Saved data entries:
=-=-=

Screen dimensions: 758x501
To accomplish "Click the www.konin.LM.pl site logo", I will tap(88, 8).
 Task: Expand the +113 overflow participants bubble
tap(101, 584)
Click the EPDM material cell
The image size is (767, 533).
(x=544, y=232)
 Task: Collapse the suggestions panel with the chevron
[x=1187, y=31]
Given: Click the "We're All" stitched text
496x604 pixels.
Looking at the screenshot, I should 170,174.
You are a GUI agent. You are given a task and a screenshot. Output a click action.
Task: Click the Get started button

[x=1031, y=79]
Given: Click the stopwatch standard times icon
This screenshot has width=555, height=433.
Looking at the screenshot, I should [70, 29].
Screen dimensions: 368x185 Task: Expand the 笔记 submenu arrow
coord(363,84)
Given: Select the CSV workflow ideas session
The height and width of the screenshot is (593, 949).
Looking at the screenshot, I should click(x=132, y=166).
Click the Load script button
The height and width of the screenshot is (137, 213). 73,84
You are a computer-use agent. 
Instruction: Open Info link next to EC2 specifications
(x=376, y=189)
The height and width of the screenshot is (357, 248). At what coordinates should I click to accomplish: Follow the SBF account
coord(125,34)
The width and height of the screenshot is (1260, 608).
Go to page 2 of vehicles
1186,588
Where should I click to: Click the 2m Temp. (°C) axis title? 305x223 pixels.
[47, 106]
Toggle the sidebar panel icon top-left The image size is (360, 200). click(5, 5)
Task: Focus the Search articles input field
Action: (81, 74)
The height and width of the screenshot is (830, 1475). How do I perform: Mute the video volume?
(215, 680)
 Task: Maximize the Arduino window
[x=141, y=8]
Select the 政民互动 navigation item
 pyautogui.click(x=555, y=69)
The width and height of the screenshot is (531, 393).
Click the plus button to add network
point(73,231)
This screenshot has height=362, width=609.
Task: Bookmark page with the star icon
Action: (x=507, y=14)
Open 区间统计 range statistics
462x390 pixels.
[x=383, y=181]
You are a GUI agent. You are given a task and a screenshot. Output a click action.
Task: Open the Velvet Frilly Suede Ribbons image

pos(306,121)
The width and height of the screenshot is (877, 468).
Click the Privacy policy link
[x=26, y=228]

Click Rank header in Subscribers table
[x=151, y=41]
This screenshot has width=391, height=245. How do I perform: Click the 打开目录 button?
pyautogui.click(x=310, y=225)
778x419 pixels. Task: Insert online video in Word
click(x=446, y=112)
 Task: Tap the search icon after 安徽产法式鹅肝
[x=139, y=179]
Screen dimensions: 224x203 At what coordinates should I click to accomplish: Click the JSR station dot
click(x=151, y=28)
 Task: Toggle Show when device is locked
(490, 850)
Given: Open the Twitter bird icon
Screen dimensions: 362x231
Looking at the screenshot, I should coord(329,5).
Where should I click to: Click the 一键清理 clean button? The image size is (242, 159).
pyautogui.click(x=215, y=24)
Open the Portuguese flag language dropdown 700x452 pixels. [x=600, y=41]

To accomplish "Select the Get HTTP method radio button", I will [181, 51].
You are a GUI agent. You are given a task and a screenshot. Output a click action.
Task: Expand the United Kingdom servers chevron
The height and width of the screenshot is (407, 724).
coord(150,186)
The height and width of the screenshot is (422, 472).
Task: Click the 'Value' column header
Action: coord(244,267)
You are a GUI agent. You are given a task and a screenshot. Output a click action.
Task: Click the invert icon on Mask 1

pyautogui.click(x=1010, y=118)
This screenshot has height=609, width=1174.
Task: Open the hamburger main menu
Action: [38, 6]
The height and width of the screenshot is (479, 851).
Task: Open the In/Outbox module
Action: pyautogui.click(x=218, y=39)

=-=-=

_YOUR OBJECTIVE_. Which lines in the records above contain the string "will"? Copy them.

_ANSWER TO THE PROBLEM_.
To accomplish "Click the www.konin.LM.pl site logo", I will tap(88, 8).
To accomplish "Select the Get HTTP method radio button", I will [181, 51].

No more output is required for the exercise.